Les réponses à l’entraînement peuvent varier entre individus et au fil du cycle (symptômes, sommeil, perception d’effort, tolérance à l’intensité). L’objectif n’est pas de « s’entraîner selon l’horloge hormonale » de manière rigide, mais d’anticiper les fenêtres favorables aux séances de qualité et d’alléger quand les symptômes sont plus présents — tout en gardant le fil de la programmation.
Repères simples (à individualiser)
Menstruation (J1–5) : adapter selon symptômes ; conserver l’endurance facile, alléger l’intensité si besoin.
Folliculaire (J6–12) : bonne tolérance à la charge progressive, renfo + seuil peuvent bien passer.
Péri-ovulatoire (≈ J13–16) : si la sensation est bonne, placer une séance « qualité » (vitesse/seuil).
Lutéale (J16–28) : stabiliser la charge, surveiller chaleur/sommeil/stress ; alléger à l’approche des règles si nécessaire.
Figure : adapter l’entraînement sur un cycle de 28 jours (exemple indicatif)
Schéma indicatif : phases typiques d’un cycle de 28 jours et orientation d’entraînement.
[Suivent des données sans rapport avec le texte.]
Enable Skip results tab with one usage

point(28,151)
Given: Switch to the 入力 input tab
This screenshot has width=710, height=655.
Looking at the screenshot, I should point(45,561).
À personnaliser selon symptômes, objectifs et agenda.
Références (sélection)
McNulty KL, Elliott-Sale KJ, et al. The effects of menstrual cycle phase on exercise performance in eumenorrheic women. Sports Medicine, 2020. SpringerLink
Carmichael MA, Thomson RL, Moran LJ, et al. Physiological and Nutritional Considerations for Female Endurance Athletes. Int J Environ Res Public Health, 2021. MDPI (OA)
McGawley K, et al. Improving menstrual health literacy in sport. J Sci Med Sport, 2023. JSAMS
Ces travaux rappellent la grande variabilité inter-individuelle : l’approche la plus efficace reste personnalisée et évolutive.